Proustienne de longue date, Diane de Margerie bénéficie aujourd’hui d’une incontestable autorité dans ce domaine. Elle a su scruter avec un regard avisé l’œuvre et la personnalité de son auteur préféré sous des angles parfois surprenants. Après Marcel Proust (Marcel et Léonie) (Ed. Christian Pirot, 1992), Le Jardin secret de Marcel Proust (Albin Michel, 1994), Proust et l’obscur (Albin Michel, 2010), elle publie cette année À la recherche de Robert Proust (Flammarion, 2016), un livre qui pose la question de la présence ou plutôt de l’absence dans La Recherche du docteur Robert Proust, le frère du prosateur. Simple oubli ou volonté affirmée d’occulter une évidence susceptible de la part d’un frère se sentant dépossédé de son rôle éminent d’aîné, comment définir sinon cette absence complète de Robert de l’œuvre proustienne ? Peut-on parler de jalousie chez ce grand-frère que Diane de Margerie décrit dans Proust et l’obscur comme le peintre de la jalousie et l’analyste du sadisme ? Sinon, comment définir cette absence que Marcel décrit en Jean Santeuil, dans une avalanche de superlatifs, comme la plus certaine, la plus efficace, la plus vivace, la plus indestructible, la plus fidèle des présences ?
Diane de Margerie mène l’enquête de la manière la plus passionnante et nous fait partager de surprenants secrets.

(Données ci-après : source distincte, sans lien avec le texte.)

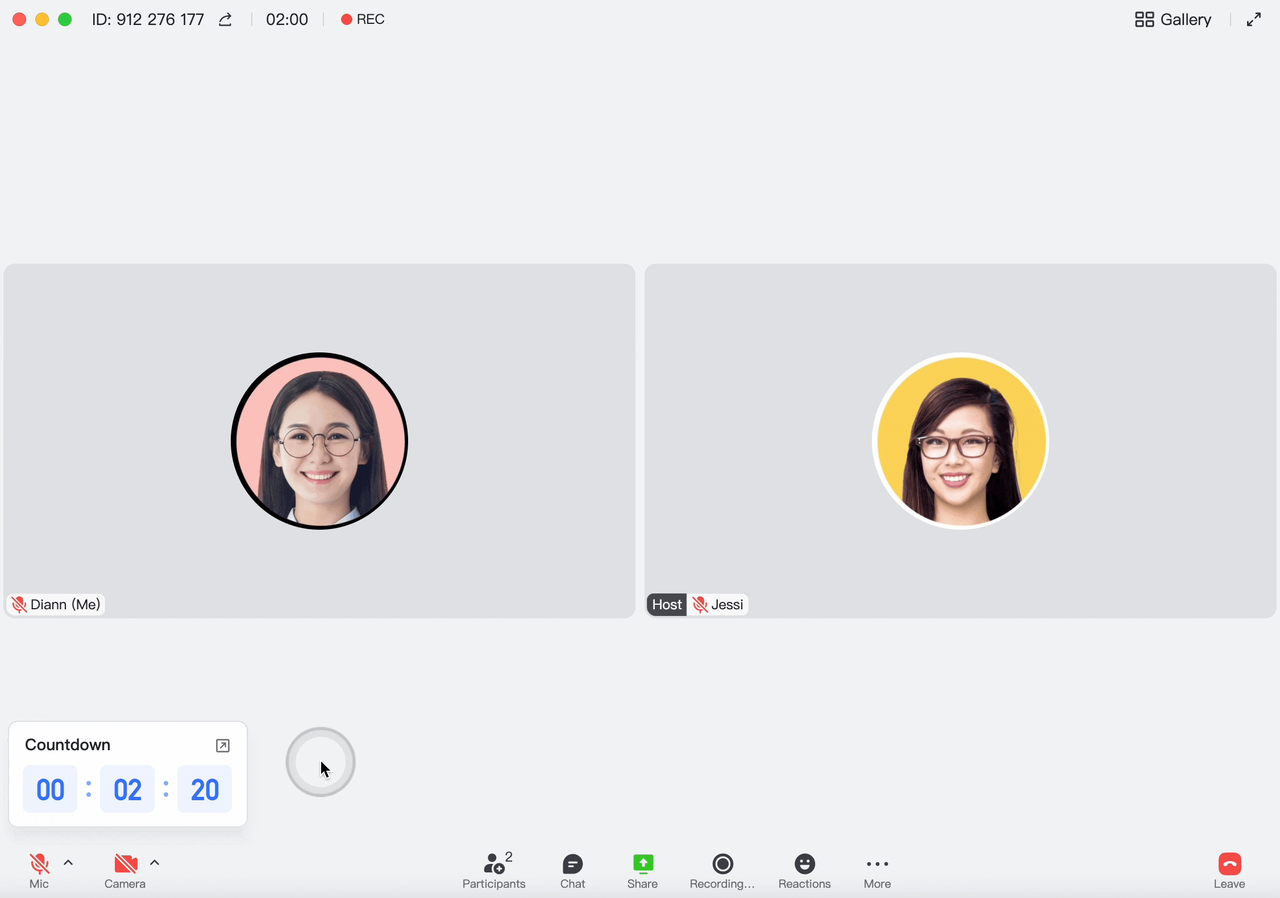Pop out the Countdown timer window
This screenshot has width=1280, height=898.
tap(223, 746)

Pourquoi un livre sur Robert Proust ?
D’abord, parce que, comme j’ai longtemps vécu à Chartres, j’étais tout près d’Illiers où les deux enfants, Marcel et Robert, ont passé plusieurs fois l’été chez leur tante du côté paternel, Léonie. C’est de cette époque que datent les photos des deux enfants, qui m’ont énormément frappée lorsque je les ai vues au musée d’Illiers. Marcel est né en 1871 et Robert, un an et demi après, en 1873. Donc, ils sont séparés par très peu de temps. Plus tard, à l’âge de l’adolescence, ils ont commencé chacun à vivre leur vie, mais, étant donné qu’ils ont eu cette enfance commune, dans un Paris déchiré par la Commune, tout au début, lorsque madame Jeanne Proust était enceinte de Marcel et que le père de Marcel, le docteur Adrien Proust a été blessé par une balle perdue, la première vie de Marcel, la vie utérine, comme on l’appelle, a été agitée. On imagine facilement combien, pour la mère, ce fut une grossesse difficile, tandis qu’à la naissance de Robert la paix était revenue. L’on peut donc se dire que, dès l’enfance, quelque chose les a séparés, une expérience douloureuse d’un côté et une expérience beaucoup plus équilibrée, de l’autre. Alors, je me suis dit, comment se fait-il qu’avec toutes ces photos, ces cas psychologiques intéressants qui pour un grand romancier comme Marcel ne peuvent pas s’oublier, comment se fait-il que le narrateur soit le seul enfant de La Recherche ? Et comment se fait-il que Robert ne soit jamais mentionné lui-même, sauf une fois dans Contre Sainte‑Beuve ? Dans toute cette œuvre, Robert a disparu et c’est pour cela que j’ai voulu rendre justice à ce frère absent.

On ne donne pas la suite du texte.